ネットで調べたところ、考古学者や自治体などでつくる「縄文文化発信サポーターズ」が、縄文時代の土器と土偶の3Dデータを公式サイトで無料公開していることを知った。
3Dデータをパソコンに取り込み、サイズ調整などの操作をして、3Dプリンターで出力して完成。容器はアイスのコーンに見えるが、実は食べられない。「質感や見栄え、色味が本物のコーンに見えるように、木の粉の入ったプラスチックを材料に使用しました」(Nぼっくす+さん)
ちなみにソフトクリームは本物で、コンビニで調達したという。SNSに公開した写真を撮る際は、「ソフトクリームが溶けないように(コンビニのアイスの)コーン部分を素早く食べきることが、一番大変でした」
「ロマンしかない」の声
「コーン化熱望」「この発想はなかった。最高」「ロマンしかない」ーー。
Nぼっくす+さんがTwitterで公開したところ、完成度の高さと見た目のおしゃれさに驚きと反響が瞬く間に広がった。
Nぼっくす+さんは、文化財のオープンデータ化について「誰でも自由に文化財の造形を活用することができるという取り組みは素晴らしい」と話す。今回の容器とスプーンは、自身での商品化は考えていないが、「観光業界の方など、オファーがあったら喜んで協力したい」という。
土偶のランプ、土器型ピアスも
「縄文文化発信サポーターズ」は、2020年に開催予定だった東京オリンピック・パラリンピックに合わせて、縄文文化を世界に発信するために設立された。事務局は新潟県長岡市。
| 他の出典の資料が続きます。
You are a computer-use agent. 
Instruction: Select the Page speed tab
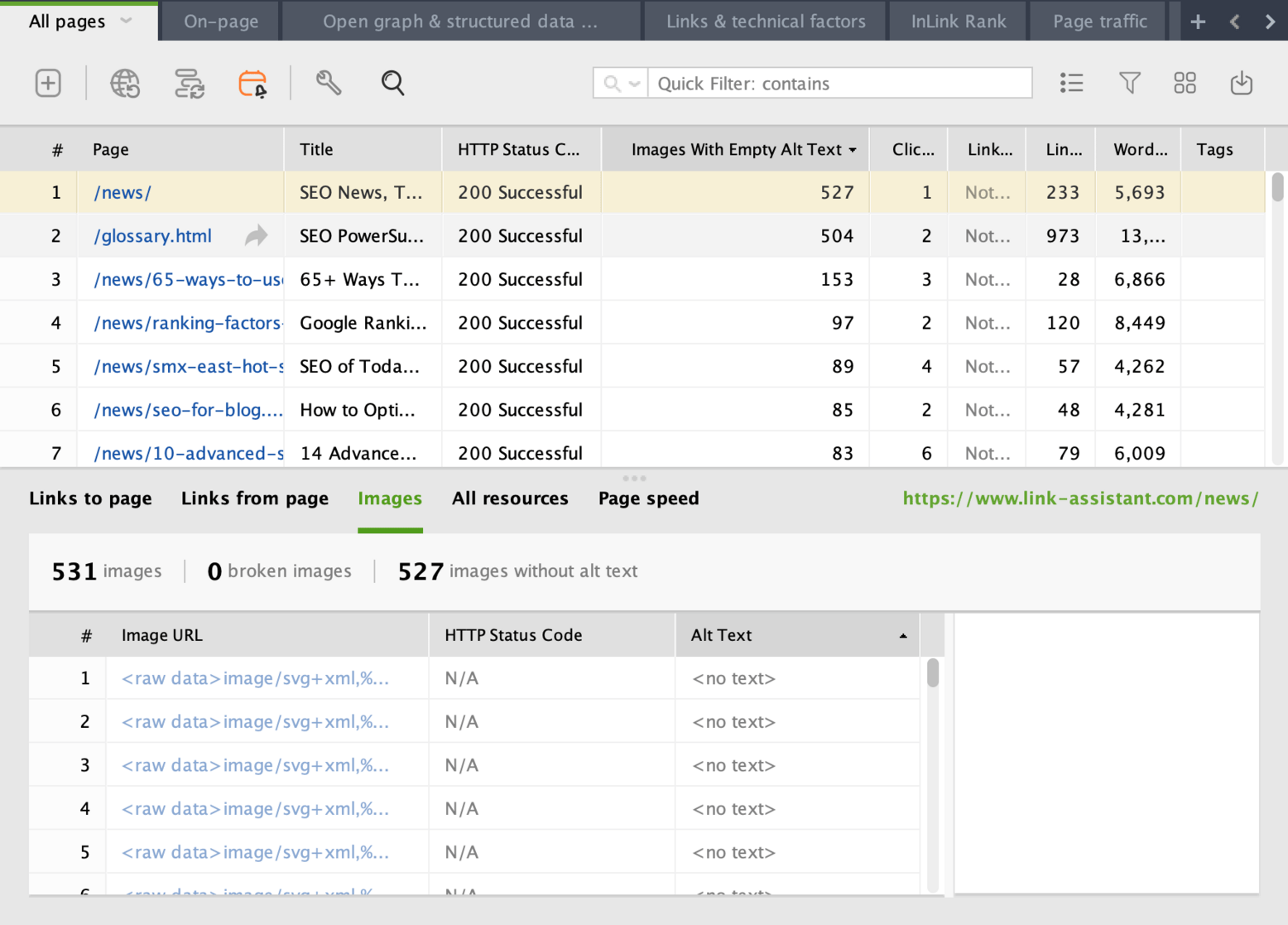(x=648, y=498)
2018年からは、縄文時代の文化財の3Dデータをオープンソース化するプロジェクトを始めた。誰でも自由に文化財の造形を活用することができる環境を生み出すことを目指し、長岡市所蔵の「火焔(かえん)土器」と「ミス馬高の土偶」の3Dデータを公開している。データを活用し、これまでに、土偶のランプや土器型のピアス、指輪などが製作されている。